Politiques

le Rassemblement national désinvestit des candidats après des propos antisémites ou racistes

Marine le Pen lors d'un déplacement à Saint-Chamond pour soutenir le candidat RN aux élections régionales, le 3 juin 2021. 
Marine le Pen lors d’un déplacement à Saint-Chamond pour soutenir le candidat RN aux élections régionales, le 3 juin 2021.  (PHILIPPE DESMAZES / AFP)

A deux semaines des élections départementales et régionales, le Rassemblement national est contraint de faire le ménage. Le parti de Marine Le Pen a retiré l’investiture à plusieurs de ses candidats à cause de propos racistes ou antisémites. Il y avait par exemple cette candidate de Gironde qui avait écrit sur Facebook : “C’est comme quand tu serres la main d’un juif, tu as intérêt à voir si tu as toujours tes dix doigt.”. D’autres ont tenu des propos négationnistes, ou encore une autre candidate se dit favorable à l’idée de faire sauter des mosquées.

“Ce n’est qu’une dizaine de cas sur des milliers de candidats”, tente de justifier un cadre du RN. Il n’empêche, la réaction ne s’est pas fait attendre : deux investitures ont été retirées en fin de semaine dernière, même si les personnes concernées pourront rester candidates. Une commission de discipline aura lieu dans les prochaines heures en vue d’une exclusion. “On a aucun état d’âme”, se félicite-t-on au parti car l’enjeu du moment, aux régionales et avec la présidentielle en ligne de mire, est de ne surtout pas permettre aux adversaires du RN de le rediaboliser, ce que redoute un élu local : “Quand on veut se normaliser, (ces dérapages) oui, c’est ennuyeux.”

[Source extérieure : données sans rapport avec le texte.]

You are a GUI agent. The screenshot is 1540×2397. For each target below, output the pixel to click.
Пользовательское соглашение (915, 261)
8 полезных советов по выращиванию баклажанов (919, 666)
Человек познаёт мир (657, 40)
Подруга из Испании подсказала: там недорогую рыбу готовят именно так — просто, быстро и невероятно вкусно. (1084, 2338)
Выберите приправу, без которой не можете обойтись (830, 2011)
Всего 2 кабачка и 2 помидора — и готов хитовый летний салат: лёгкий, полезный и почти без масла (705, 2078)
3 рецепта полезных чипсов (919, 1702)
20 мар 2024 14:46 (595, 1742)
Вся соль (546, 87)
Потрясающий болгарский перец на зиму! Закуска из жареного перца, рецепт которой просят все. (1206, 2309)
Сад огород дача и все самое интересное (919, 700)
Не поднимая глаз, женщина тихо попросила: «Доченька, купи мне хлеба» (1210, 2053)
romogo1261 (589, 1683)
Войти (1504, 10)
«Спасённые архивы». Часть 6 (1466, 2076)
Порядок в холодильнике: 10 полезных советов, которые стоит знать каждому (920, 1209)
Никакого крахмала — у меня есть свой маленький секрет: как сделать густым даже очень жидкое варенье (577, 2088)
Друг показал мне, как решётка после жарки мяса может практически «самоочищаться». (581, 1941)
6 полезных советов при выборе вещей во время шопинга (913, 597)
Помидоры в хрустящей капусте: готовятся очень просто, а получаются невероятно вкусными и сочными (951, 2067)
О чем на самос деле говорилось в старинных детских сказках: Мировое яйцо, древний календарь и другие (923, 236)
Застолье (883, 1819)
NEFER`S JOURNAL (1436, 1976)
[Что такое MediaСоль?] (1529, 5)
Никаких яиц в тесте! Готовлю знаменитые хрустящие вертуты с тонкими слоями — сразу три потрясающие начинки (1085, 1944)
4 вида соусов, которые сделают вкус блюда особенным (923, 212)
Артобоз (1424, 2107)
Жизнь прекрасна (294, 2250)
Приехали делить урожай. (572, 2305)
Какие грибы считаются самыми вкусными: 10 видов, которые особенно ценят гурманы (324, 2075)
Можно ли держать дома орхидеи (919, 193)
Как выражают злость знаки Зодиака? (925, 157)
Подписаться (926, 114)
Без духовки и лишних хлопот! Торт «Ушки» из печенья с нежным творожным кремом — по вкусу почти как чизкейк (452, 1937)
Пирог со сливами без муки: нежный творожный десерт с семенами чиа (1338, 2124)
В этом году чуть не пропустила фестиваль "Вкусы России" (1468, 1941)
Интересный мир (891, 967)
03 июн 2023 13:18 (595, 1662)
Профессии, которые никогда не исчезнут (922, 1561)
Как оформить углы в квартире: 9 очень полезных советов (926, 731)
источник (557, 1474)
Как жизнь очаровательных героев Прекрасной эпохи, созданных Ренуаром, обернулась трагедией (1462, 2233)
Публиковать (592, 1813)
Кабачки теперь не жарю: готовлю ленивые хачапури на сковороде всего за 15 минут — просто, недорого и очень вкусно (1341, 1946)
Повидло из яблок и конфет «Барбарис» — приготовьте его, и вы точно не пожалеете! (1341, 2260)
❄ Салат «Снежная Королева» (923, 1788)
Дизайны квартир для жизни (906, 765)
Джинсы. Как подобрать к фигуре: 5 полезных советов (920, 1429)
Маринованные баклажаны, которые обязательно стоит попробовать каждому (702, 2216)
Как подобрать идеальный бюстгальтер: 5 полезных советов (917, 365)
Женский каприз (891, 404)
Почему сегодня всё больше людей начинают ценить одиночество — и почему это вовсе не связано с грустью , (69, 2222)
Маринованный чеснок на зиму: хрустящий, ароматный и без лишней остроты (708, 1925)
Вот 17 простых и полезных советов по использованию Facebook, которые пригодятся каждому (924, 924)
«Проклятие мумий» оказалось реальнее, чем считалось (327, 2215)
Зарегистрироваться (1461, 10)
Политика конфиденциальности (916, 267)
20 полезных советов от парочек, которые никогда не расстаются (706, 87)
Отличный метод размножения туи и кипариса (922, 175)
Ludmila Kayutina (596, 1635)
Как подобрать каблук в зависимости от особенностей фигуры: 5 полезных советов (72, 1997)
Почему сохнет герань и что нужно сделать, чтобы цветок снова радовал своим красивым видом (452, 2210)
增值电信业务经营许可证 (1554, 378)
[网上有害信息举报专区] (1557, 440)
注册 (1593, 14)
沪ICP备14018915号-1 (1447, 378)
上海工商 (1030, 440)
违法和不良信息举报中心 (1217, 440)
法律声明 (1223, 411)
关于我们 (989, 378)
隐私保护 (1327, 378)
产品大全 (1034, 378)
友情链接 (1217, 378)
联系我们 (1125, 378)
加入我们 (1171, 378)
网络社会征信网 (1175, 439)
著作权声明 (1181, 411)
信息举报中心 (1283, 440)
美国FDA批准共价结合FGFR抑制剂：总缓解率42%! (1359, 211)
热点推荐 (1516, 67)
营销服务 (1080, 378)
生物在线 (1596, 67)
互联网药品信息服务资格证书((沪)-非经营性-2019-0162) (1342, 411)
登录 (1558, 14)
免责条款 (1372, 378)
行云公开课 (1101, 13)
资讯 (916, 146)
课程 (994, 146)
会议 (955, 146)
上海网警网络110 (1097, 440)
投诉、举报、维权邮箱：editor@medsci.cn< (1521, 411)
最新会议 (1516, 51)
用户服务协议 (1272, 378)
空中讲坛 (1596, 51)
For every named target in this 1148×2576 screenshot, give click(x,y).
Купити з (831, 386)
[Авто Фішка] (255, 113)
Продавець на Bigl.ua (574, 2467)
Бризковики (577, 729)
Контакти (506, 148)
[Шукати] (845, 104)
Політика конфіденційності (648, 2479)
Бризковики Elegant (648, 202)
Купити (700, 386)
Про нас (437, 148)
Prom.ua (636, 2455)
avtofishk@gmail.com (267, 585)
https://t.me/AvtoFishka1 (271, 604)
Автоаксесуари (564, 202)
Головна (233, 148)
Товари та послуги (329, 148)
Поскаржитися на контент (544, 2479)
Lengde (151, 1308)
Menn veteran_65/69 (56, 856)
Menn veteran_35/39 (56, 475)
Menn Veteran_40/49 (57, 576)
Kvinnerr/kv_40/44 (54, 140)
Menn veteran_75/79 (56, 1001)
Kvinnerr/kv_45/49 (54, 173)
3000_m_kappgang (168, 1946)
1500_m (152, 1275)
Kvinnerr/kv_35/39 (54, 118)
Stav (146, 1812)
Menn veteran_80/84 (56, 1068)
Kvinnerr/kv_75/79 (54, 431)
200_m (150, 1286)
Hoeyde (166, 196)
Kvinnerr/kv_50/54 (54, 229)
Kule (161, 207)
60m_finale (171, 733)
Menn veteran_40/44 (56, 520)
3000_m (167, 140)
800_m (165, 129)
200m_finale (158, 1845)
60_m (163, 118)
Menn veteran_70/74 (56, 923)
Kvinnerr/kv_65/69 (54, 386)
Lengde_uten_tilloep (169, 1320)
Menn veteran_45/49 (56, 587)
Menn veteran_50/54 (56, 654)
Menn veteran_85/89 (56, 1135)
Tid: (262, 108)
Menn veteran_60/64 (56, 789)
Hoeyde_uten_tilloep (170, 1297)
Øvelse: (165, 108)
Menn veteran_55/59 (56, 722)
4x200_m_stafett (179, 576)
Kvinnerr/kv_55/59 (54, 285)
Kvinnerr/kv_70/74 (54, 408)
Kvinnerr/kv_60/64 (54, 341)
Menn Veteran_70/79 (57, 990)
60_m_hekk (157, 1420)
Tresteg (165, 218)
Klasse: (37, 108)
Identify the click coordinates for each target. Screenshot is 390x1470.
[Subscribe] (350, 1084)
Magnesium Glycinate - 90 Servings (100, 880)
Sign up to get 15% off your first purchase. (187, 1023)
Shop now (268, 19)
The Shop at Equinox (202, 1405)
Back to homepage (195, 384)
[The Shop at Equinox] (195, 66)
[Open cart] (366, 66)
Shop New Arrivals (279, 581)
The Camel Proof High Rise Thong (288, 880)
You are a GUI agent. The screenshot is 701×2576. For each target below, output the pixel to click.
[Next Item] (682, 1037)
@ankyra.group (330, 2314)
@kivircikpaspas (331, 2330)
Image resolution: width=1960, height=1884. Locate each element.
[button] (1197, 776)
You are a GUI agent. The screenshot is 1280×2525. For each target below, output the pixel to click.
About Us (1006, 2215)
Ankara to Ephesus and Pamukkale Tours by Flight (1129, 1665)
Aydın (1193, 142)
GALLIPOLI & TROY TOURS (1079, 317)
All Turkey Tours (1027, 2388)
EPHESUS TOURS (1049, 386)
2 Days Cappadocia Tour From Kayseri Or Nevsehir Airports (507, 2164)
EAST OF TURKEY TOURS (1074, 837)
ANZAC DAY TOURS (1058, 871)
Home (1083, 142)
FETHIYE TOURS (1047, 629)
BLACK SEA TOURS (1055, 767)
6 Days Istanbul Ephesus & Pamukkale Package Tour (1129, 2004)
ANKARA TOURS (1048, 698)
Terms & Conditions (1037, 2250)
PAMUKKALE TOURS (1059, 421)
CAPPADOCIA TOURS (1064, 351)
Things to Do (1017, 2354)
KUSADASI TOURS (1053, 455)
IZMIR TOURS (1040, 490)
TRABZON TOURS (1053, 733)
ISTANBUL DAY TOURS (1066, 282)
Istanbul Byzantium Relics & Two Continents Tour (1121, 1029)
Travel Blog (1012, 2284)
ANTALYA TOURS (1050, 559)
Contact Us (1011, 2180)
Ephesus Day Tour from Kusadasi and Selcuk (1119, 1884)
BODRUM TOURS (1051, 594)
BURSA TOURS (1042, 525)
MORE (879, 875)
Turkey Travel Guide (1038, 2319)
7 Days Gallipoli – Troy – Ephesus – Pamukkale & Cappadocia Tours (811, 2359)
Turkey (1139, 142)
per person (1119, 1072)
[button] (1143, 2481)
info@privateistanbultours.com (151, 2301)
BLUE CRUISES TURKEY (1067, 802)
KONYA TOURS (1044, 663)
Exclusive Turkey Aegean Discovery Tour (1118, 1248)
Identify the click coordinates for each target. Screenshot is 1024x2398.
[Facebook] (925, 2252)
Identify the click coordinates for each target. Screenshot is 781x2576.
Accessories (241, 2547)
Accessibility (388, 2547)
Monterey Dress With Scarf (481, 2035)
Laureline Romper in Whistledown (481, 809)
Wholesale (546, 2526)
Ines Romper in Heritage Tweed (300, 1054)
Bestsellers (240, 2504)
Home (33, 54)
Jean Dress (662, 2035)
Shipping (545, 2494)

Pour les régionales, c’est le parti lui-même qui a passé les listes au crible pour empêcher toute polémique sur un candidat, sauf que ce n’est pas le cas pour les départementales. Pour cette élection, ce sont les délégués départementaux qui font les listes puis le parti les valide quasi automatiquement. “On fait confiance, on ne peut pas aller fouiller le passé de 6 000 candidats”, justifie un cadre du RN, qui compte ainsi les suppléants. 

Les délégués départementaux sont censés faire quelques recherches, notamment sur internet. “Je n’ai pas les moyens de la police national”, s’agace l’un d’eux. Reste que certains s’interrogent, le parti se targue de présenter plus de 1 600 binômes pour les départementales mais est-ce au risque de privilégier la quantité à la qualité ? Réponse d’un élu : “Le problème c’est qu’on manque toujours de cadres locaux.”